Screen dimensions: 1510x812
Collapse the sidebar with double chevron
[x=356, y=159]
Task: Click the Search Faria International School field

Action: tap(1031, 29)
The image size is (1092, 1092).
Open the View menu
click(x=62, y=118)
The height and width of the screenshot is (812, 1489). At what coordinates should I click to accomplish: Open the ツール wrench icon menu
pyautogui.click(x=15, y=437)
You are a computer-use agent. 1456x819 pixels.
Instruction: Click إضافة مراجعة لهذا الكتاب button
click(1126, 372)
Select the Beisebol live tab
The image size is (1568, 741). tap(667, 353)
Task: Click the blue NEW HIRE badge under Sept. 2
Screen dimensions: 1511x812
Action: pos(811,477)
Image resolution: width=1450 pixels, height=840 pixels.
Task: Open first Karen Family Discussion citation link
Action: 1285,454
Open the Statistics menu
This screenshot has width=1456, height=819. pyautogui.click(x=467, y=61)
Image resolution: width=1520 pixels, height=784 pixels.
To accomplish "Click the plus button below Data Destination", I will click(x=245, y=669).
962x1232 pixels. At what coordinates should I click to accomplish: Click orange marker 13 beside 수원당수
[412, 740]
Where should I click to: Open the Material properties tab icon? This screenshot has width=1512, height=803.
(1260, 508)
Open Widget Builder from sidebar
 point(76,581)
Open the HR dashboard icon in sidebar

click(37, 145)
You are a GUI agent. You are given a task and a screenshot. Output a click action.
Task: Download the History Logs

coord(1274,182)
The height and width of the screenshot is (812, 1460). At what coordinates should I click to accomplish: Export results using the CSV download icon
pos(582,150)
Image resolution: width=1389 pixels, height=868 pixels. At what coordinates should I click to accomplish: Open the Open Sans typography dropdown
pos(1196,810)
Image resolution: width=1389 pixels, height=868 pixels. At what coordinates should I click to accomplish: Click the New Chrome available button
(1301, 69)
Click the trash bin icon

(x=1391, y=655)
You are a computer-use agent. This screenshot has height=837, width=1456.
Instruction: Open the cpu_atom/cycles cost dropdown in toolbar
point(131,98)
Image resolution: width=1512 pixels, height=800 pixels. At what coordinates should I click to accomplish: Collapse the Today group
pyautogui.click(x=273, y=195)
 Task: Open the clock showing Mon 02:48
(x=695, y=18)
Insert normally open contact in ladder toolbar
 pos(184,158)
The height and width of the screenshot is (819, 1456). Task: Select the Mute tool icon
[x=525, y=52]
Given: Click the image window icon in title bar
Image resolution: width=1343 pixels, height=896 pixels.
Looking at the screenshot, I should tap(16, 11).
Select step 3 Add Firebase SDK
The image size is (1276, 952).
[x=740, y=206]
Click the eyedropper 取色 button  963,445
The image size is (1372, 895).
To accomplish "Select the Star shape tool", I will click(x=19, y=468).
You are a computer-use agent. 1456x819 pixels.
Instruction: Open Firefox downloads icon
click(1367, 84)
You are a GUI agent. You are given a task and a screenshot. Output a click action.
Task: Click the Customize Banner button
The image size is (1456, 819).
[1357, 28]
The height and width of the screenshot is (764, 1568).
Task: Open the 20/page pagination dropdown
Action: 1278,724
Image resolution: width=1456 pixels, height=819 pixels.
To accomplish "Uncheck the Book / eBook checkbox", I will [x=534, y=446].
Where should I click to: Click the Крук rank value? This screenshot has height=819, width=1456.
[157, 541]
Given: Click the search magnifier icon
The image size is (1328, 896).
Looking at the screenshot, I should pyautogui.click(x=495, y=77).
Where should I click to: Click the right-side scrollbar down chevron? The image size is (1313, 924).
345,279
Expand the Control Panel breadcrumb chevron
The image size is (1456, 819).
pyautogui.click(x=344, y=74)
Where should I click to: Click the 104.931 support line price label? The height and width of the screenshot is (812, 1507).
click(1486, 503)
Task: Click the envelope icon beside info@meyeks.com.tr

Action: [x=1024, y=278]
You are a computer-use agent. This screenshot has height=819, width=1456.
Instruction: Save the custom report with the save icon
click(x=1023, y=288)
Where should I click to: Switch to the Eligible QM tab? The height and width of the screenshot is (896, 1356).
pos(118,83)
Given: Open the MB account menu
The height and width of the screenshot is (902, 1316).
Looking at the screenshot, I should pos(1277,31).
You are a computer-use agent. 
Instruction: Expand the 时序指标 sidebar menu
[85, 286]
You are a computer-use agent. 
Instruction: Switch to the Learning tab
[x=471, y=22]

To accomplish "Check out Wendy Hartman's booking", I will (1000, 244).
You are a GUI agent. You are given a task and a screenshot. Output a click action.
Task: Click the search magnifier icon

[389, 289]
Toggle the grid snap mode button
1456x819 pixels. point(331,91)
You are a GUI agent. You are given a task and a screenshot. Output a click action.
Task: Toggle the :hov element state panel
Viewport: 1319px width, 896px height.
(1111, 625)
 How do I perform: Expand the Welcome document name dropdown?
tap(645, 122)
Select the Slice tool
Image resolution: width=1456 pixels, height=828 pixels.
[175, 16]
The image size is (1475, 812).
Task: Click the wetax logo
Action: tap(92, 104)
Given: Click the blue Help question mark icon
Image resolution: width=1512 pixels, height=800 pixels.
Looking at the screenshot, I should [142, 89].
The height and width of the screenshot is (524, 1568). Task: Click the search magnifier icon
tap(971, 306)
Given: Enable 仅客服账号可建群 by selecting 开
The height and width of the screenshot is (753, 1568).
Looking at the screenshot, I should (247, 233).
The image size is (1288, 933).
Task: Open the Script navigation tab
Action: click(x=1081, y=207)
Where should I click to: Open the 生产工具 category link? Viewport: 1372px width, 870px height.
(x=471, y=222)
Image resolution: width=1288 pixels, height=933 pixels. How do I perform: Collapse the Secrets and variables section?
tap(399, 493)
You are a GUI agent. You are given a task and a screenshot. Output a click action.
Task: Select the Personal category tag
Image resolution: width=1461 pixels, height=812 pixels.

**Activity**
Repeat the records above exactly, leaving none out.

**Task answer**
Screen dimensions: 1510x812
Collapse the sidebar with double chevron
[x=356, y=159]
Task: Click the Search Faria International School field

Action: tap(1031, 29)
The image size is (1092, 1092).
Open the View menu
click(x=62, y=118)
The height and width of the screenshot is (812, 1489). At what coordinates should I click to accomplish: Open the ツール wrench icon menu
pyautogui.click(x=15, y=437)
You are a computer-use agent. 1456x819 pixels.
Instruction: Click إضافة مراجعة لهذا الكتاب button
click(1126, 372)
Select the Beisebol live tab
The image size is (1568, 741). tap(667, 353)
Task: Click the blue NEW HIRE badge under Sept. 2
Screen dimensions: 1511x812
Action: pos(811,477)
Image resolution: width=1450 pixels, height=840 pixels.
Task: Open first Karen Family Discussion citation link
Action: 1285,454
Open the Statistics menu
This screenshot has width=1456, height=819. pyautogui.click(x=467, y=61)
Image resolution: width=1520 pixels, height=784 pixels.
To accomplish "Click the plus button below Data Destination", I will click(x=245, y=669).
962x1232 pixels. At what coordinates should I click to accomplish: Click orange marker 13 beside 수원당수
[412, 740]
Where should I click to: Open the Material properties tab icon? This screenshot has width=1512, height=803.
(1260, 508)
Open Widget Builder from sidebar
 point(76,581)
Open the HR dashboard icon in sidebar

click(37, 145)
You are a GUI agent. You are given a task and a screenshot. Output a click action.
Task: Download the History Logs

coord(1274,182)
The height and width of the screenshot is (812, 1460). At what coordinates should I click to accomplish: Export results using the CSV download icon
pos(582,150)
Image resolution: width=1389 pixels, height=868 pixels. At what coordinates should I click to accomplish: Open the Open Sans typography dropdown
pos(1196,810)
Image resolution: width=1389 pixels, height=868 pixels. At what coordinates should I click to accomplish: Click the New Chrome available button
(1301, 69)
Click the trash bin icon

(x=1391, y=655)
You are a computer-use agent. This screenshot has height=837, width=1456.
Instruction: Open the cpu_atom/cycles cost dropdown in toolbar
point(131,98)
Image resolution: width=1512 pixels, height=800 pixels. At what coordinates should I click to accomplish: Collapse the Today group
pyautogui.click(x=273, y=195)
 Task: Open the clock showing Mon 02:48
(x=695, y=18)
Insert normally open contact in ladder toolbar
 pos(184,158)
The height and width of the screenshot is (819, 1456). Task: Select the Mute tool icon
[x=525, y=52]
Given: Click the image window icon in title bar
Image resolution: width=1343 pixels, height=896 pixels.
Looking at the screenshot, I should tap(16, 11).
Select step 3 Add Firebase SDK
The image size is (1276, 952).
[x=740, y=206]
Click the eyedropper 取色 button  963,445
The image size is (1372, 895).
To accomplish "Select the Star shape tool", I will click(x=19, y=468).
You are a computer-use agent. 1456x819 pixels.
Instruction: Open Firefox downloads icon
click(1367, 84)
You are a GUI agent. You are given a task and a screenshot. Output a click action.
Task: Click the Customize Banner button
The image size is (1456, 819).
[1357, 28]
The height and width of the screenshot is (764, 1568).
Task: Open the 20/page pagination dropdown
Action: 1278,724
Image resolution: width=1456 pixels, height=819 pixels.
To accomplish "Uncheck the Book / eBook checkbox", I will [x=534, y=446].
Where should I click to: Click the Крук rank value? This screenshot has height=819, width=1456.
[157, 541]
Given: Click the search magnifier icon
The image size is (1328, 896).
Looking at the screenshot, I should pyautogui.click(x=495, y=77).
Where should I click to: Click the right-side scrollbar down chevron? The image size is (1313, 924).
345,279
Expand the Control Panel breadcrumb chevron
The image size is (1456, 819).
pyautogui.click(x=344, y=74)
Where should I click to: Click the 104.931 support line price label? The height and width of the screenshot is (812, 1507).
click(1486, 503)
Task: Click the envelope icon beside info@meyeks.com.tr

Action: [x=1024, y=278]
You are a computer-use agent. This screenshot has height=819, width=1456.
Instruction: Save the custom report with the save icon
click(x=1023, y=288)
Where should I click to: Switch to the Eligible QM tab? The height and width of the screenshot is (896, 1356).
pos(118,83)
Given: Open the MB account menu
The height and width of the screenshot is (902, 1316).
Looking at the screenshot, I should pos(1277,31).
You are a computer-use agent. 
Instruction: Expand the 时序指标 sidebar menu
[85, 286]
You are a computer-use agent. 
Instruction: Switch to the Learning tab
[x=471, y=22]

To accomplish "Check out Wendy Hartman's booking", I will (1000, 244).
You are a GUI agent. You are given a task and a screenshot. Output a click action.
Task: Click the search magnifier icon

[389, 289]
Toggle the grid snap mode button
1456x819 pixels. point(331,91)
You are a GUI agent. You are given a task and a screenshot. Output a click action.
Task: Toggle the :hov element state panel
Viewport: 1319px width, 896px height.
(1111, 625)
 How do I perform: Expand the Welcome document name dropdown?
tap(645, 122)
Select the Slice tool
Image resolution: width=1456 pixels, height=828 pixels.
[175, 16]
The image size is (1475, 812).
Task: Click the wetax logo
Action: tap(92, 104)
Given: Click the blue Help question mark icon
Image resolution: width=1512 pixels, height=800 pixels.
Looking at the screenshot, I should [142, 89].
The height and width of the screenshot is (524, 1568). Task: Click the search magnifier icon
tap(971, 306)
Given: Enable 仅客服账号可建群 by selecting 开
The height and width of the screenshot is (753, 1568).
Looking at the screenshot, I should (247, 233).
The image size is (1288, 933).
Task: Open the Script navigation tab
Action: click(x=1081, y=207)
Where should I click to: Open the 生产工具 category link? Viewport: 1372px width, 870px height.
(x=471, y=222)
Image resolution: width=1288 pixels, height=933 pixels. How do I perform: Collapse the Secrets and variables section?
tap(399, 493)
You are a GUI agent. You are given a task and a screenshot. Output a click action.
Task: Select the Personal category tag
Image resolution: width=1461 pixels, height=812 pixels.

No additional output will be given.